Needing to export symbols from a binary which statically-link against all its non-operating-system-provided dependencies made it clear that there is a big confusion out there on static libraries.

For instance, it is necessary to patch Qt for it to export symbols even from static builds.

A lot of other libraries have the following logic hardcoded:

#if defined(_WIN32)
  #if MYLIB_SHARED
    #if MYLIB_BUILD
      #define MYLIB_EXPORT __declspec(dllexport)
    #else
      #define MYLIB_EXPORT __declspec(dllimport)
    #endif
  #else
    #define MYLIB_EXPORT
  #endif
#else // if we're lucky - a lot of libraries just assume that people don't use -fvisibility=hidden at all on non-DLL platforms
  #if MYLIB_SHARED
    #if MYLIB_BUILD
      #define MYLIB_EXPORT __attribute__((visibility=default))
    #else
      #define MYLIB_EXPORT __attribute__((visibility=hidden))
    #endif
  #else
    #define MYLIB_EXPORT
  #endif
#endif

This logic is wrong - one can build static libraries, or even executables, and still want to export symbols !

In score there is a fork of the GenerateExportHeader CMake function where I added a parameter to allow exporting symbols from static libraries, maybe I should upstream it.

How it works

The actual design is very simple:

score looks for add-ons in the user library, in the Addons and Nodes subfolders.
When any is found, first we hash the preprocessed source. This generally only takes a few hundred milliseconds.
If we find a bitcode file with the corresponding hash (stored in the users’s cache folder) we pass it to LLJIT directly.
Otherwise we invoke clang and ask it to generate LLVM bitcode, which is cached in the users’s computer. This part can take some time. At some point I tried threading it but encountered failures ; this should definitely be revisited (along with a notification to the user that things are happening as right now it just blocks the UI thread).
We look for a pointer to a factory function and invoke that ; it creates a factory object which is passed to the usual score’s plug-in loading mechanism.
Done !

Long-term plans

Right now, single processes are compiled independently. The next step is obviously to compile the execution graph, currently dynamic, itself, directly from score. This would ideally enable inter-procedural optimizations between execution nodes and other similar niceties.
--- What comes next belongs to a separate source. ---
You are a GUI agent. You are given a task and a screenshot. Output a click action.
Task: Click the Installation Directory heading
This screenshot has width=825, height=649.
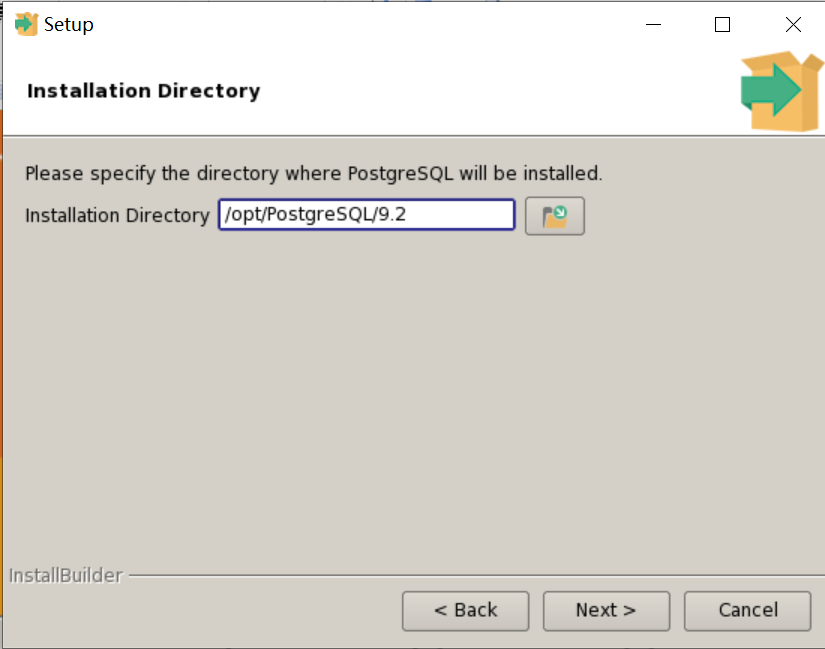[142, 90]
Frequently Asked Questions

One may ask, very reasonably, the following questions:

Why not ship LLVM & clang as a separate binary ?
Why not just create dynamic libraries and load them with dlopen ?

To the first question: one of the original plans was also to add potential language extensions and lints in order to make some patterns more easy. We’re not there yet but it is much easier if we have access to Clang’s API directly from score. But shipping clang in the SDK would greatly reduce the current binary size so the option is still being assessed. For LLVM, we were already using Faust which uses LLVM itself so the dependency was already there, ready to be used.

To the second: this would mean shipping a linker too. This is relatively easy on Linux and Windows, but much much harder on Mac where until recently with the work on zld and on the Zig project, the only workable linker was the one provided with Xcode, and we explicitely do not want our users to have to install Xcode. Loading the code with LLJIT also allows us to have more fine-grained control on what symbols are exposed to the plug-ins ; a further step would be to look into generating and using profile data to recompile plug-ins on-the-fly.

Developping add-ons

The simplest way to develop or change an add-on is to do a clone of the score repository and put the add-on folder inside the src/addons directory. The next time CMake is run, it will pick up the add-on and build it along with the rest. It will be treated like any other part of score, which is built almost entirely around plug-ins providing every feature.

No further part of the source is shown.